1. Who Evaluates AI’s Social Impacts? Mapping Coverage and Gaps in First- and Third-Party Evaluations
Key points:
As AI models become more embedded in daily life, there is an increasing reliance on evaluations to measure their societal effects, ranging from fairness and environmental impact to labour and privacy risks. This research provides a first comprehensive overview of how these evaluations are conducted, comparing reports from developers at the time of model release with independent evaluations carried out afterwards. The authors examined almost 200 documents from AI companies and a similar number from external organisations.
Their analysis reveals a consistent trend: companies tend to publish limited information about social harms, while external researchers cover a broader range of issues, yet still lack the necessary data for a comprehensive overview. Crucial indicators, such as the origin of training data, the human labour involved in moderation and the computational resources used, are rarely disclosed. The paper argues that this fragmented landscape weakens accountability and makes it harder for policymakers to understand real-world risks.
Authors: Anka Reuel, Avijit Ghosh, Jenny Chim, Andrew Tran, Yanan Long, Jennifer Mickel, Usman Gohar, Srishti Yadav et al.
2. Introducing Nested Learning: A new ML paradigm for continual learning
Key points:
Google Research has presented Nested Learning, a new framework designed to help machine-learning models update themselves over time without forgetting what they have previously learnt. Unlike conventional approaches, where the architecture is fixed first and then optimised afterwards, this method treats a model as a collection of multiple learning processes operating at different speeds and levels of detail.
The team introduced a prototype system called HOPE, which demonstrates that this structure can mitigate catastrophic forgetting and process long, information-rich sequences more efficiently than traditional designs. These results suggest a promising path towards AI systems that can adapt continuously and at multiple levels, more closely resembling the way humans learn over different timescales.
Authors: Ali Behrouz, Vahab Mirrokni
3. From Memorization to Reasoning in the Spectrum of Loss Curvature
Key points:
As LLMs increase in size and capability, a key question arises: how do they transition from memorising training data to reasoning about new inputs?

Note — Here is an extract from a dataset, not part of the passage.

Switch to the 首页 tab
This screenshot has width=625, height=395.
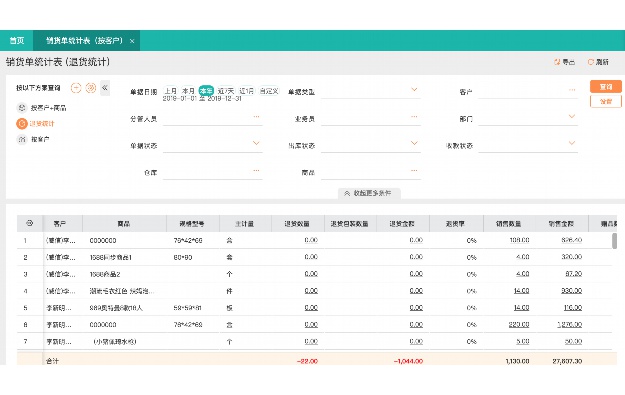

This study introduces the concept of loss curvature, a mathematical measure of how a model’s loss landscape behaves, as a means of exploring this transition. By analysing how loss curvature varies across tasks and layers, the authors demonstrate that memorisation and reasoning correspond to distinct curvature regimes. Their experiments reveal that deeper layers with sharper curvature are associated with memorisation, whereas flatter curvature is associated with more generalisable reasoning. These findings suggest that training dynamics and architectural choices significantly impact where and how reasoning emerges in LLMs, providing an insight for designing more robust and trustworthy AI systems.

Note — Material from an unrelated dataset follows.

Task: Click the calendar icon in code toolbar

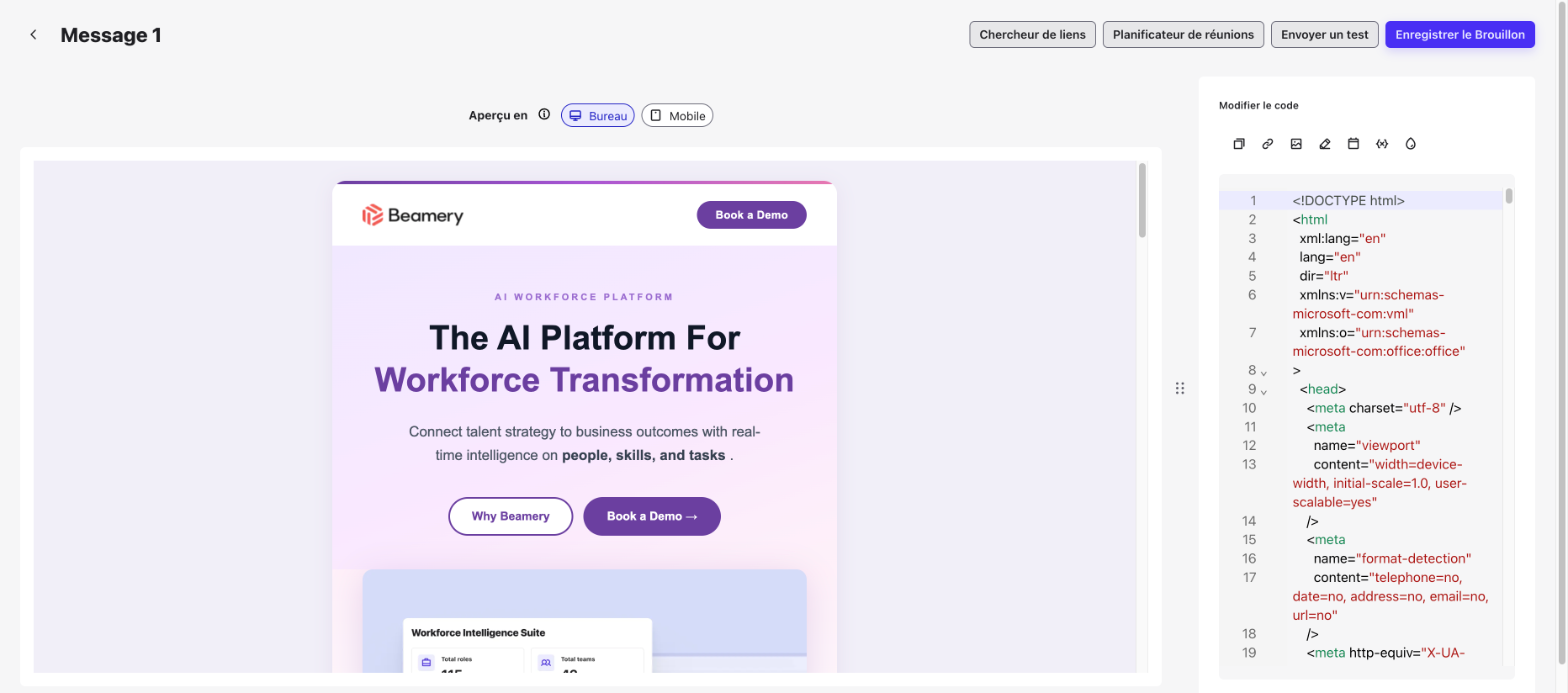Action: pyautogui.click(x=1353, y=144)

Authors: Jack Merullo, Srihita Vatsavaya, Lucius Bushnaq, Owen Lewis
4. How Do AI Agents Do Human Work? Comparing AI and Human Workflows Across Diverse Occupations
Key points:
This paper provides a comprehensive analysis of the similarities and differences between the work processes of AI agents and humans across a wide range of occupations. The researchers collected detailed data from 48 individuals and four AI systems spanning 16 job categories. Their analysis shows that, while AI agents can perform highly efficiently in tasks with a clear structure, they still fall short in areas that demand flexibility, troubleshooting or situational judgement. The authors argue that integrating AI agents into workplaces requires more than merely assessing task performance; it also necessitates careful consideration of how these systems align with existing workflows, how responsibilities are distributed and where potential breakdowns may arise.
Authors: Zora Zhiruo Wang, Yijia Shao, Omar Shaikh, Daniel Fried, Graham Neubig, Diyi Yang
5. GTIG AI Threat Tracker: Advances in Threat Actor Usage of AI Tools
Key points:
Threat actors’ use of artificial intelligence is undergoing a notable transformation, according to the Google Cloud analysis. Instead of relying on AI simply to enhance performance, attackers are now integrating AI-driven malware directly into their activities. Google’s Threat Intelligence Group (GTIG) reports that families like PROMPTFLUX and PROMPTSTEAL draw on large language models in real time to craft malicious scripts and disguise their activity to avoid detection. The update also explains that adversaries are increasingly turning to tailored social-engineering strategies to circumvent the protective safeguards built into generative-AI systems such as Gemini.